This would likely include a degree of debt-forgiveness for loans taken out under the £9,000 dispensation, making it an even more expensive commitment. Labour also remains open to an entirely different funding mechanism in the future, such as a graduate tax, but that would be a long-term prospect and be subject to a further independent review, similar to that run by Lord Browne in 2010.
VC fears over fee reduction
Vice-chancellors, in the form of their representative body Universities UK, have set their face against Labour’s plans. This is not because they would result in a loss of income but because of the conditions that might be placed around accessing the funding difference of £3,000. The restoration of a sizeable teaching grant is highly unlikely. Rather, Labour would want to incentivise the behaviour of universities around issues such as regional development, apprenticeship degrees, and social mobility.

● EXERCISE
Reproduce, word for word, the part of the passage on Labour's university funding plans that opens with the words containing "This would likely" and closes with "Browne in 2010.". The material after this text isn't needed for anything here.

● EXTRACTED MATERIAL
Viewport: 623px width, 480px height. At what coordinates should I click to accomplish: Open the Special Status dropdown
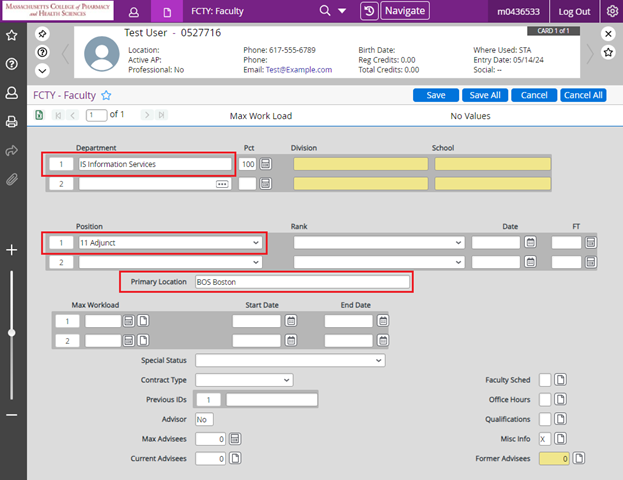(378, 360)
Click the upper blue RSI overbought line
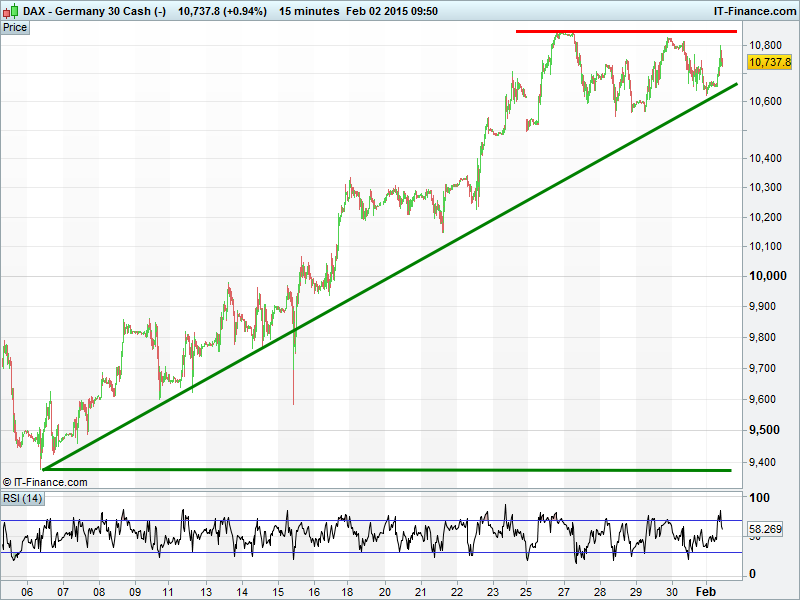800x600 pixels. (x=370, y=520)

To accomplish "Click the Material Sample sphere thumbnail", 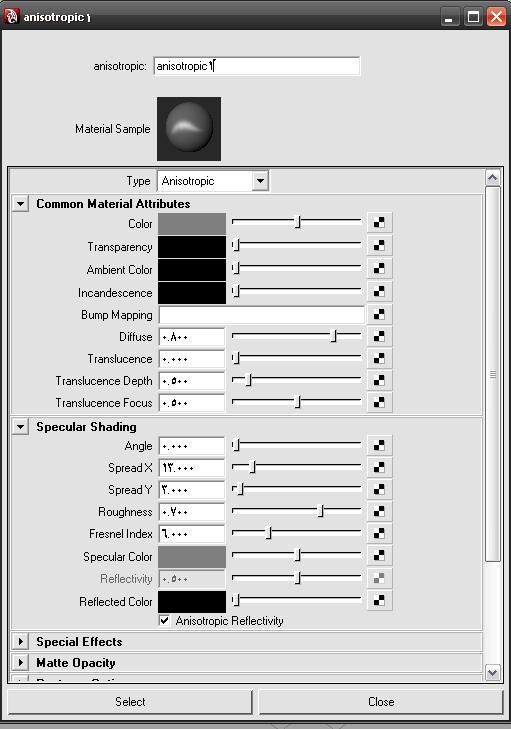I will (x=189, y=129).
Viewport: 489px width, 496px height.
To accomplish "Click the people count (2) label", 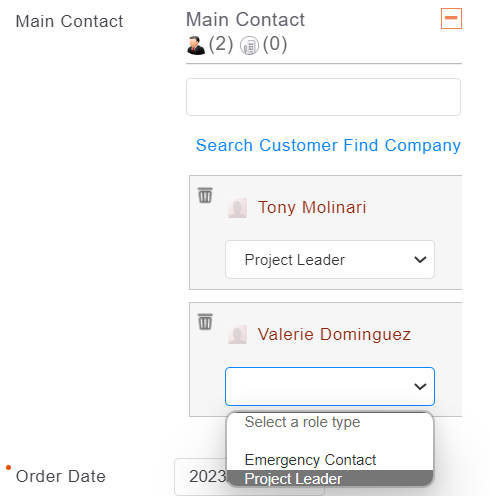I will [221, 44].
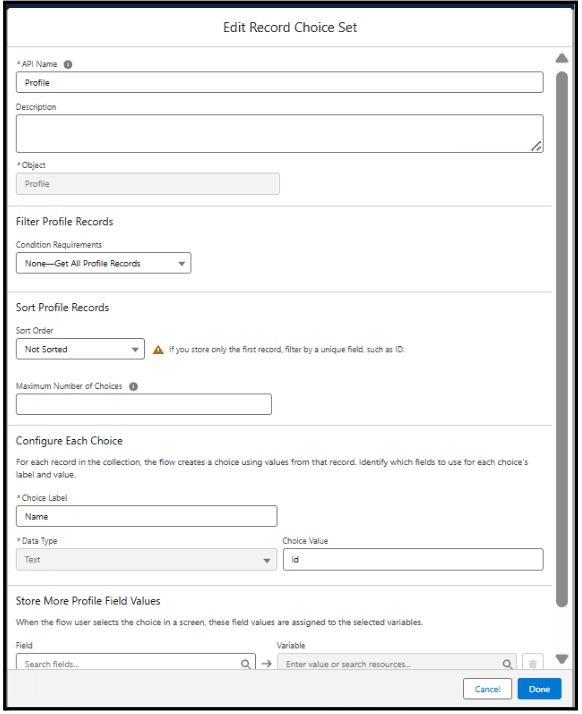Click the Cancel button

coord(487,689)
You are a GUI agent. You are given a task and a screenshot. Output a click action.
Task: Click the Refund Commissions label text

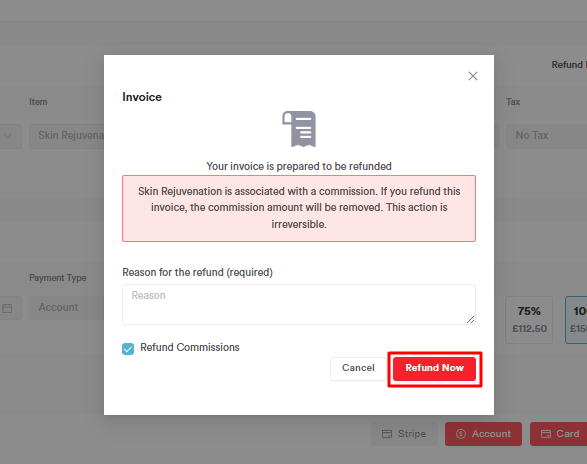pos(189,347)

● RESPONSE BOX
This would likely include a degree of debt-forgiveness for loans taken out under the £9,000 dispensation, making it an even more expensive commitment. Labour also remains open to an entirely different funding mechanism in the future, such as a graduate tax, but that would be a long-term prospect and be subject to a further independent review, similar to that run by Lord Browne in 2010.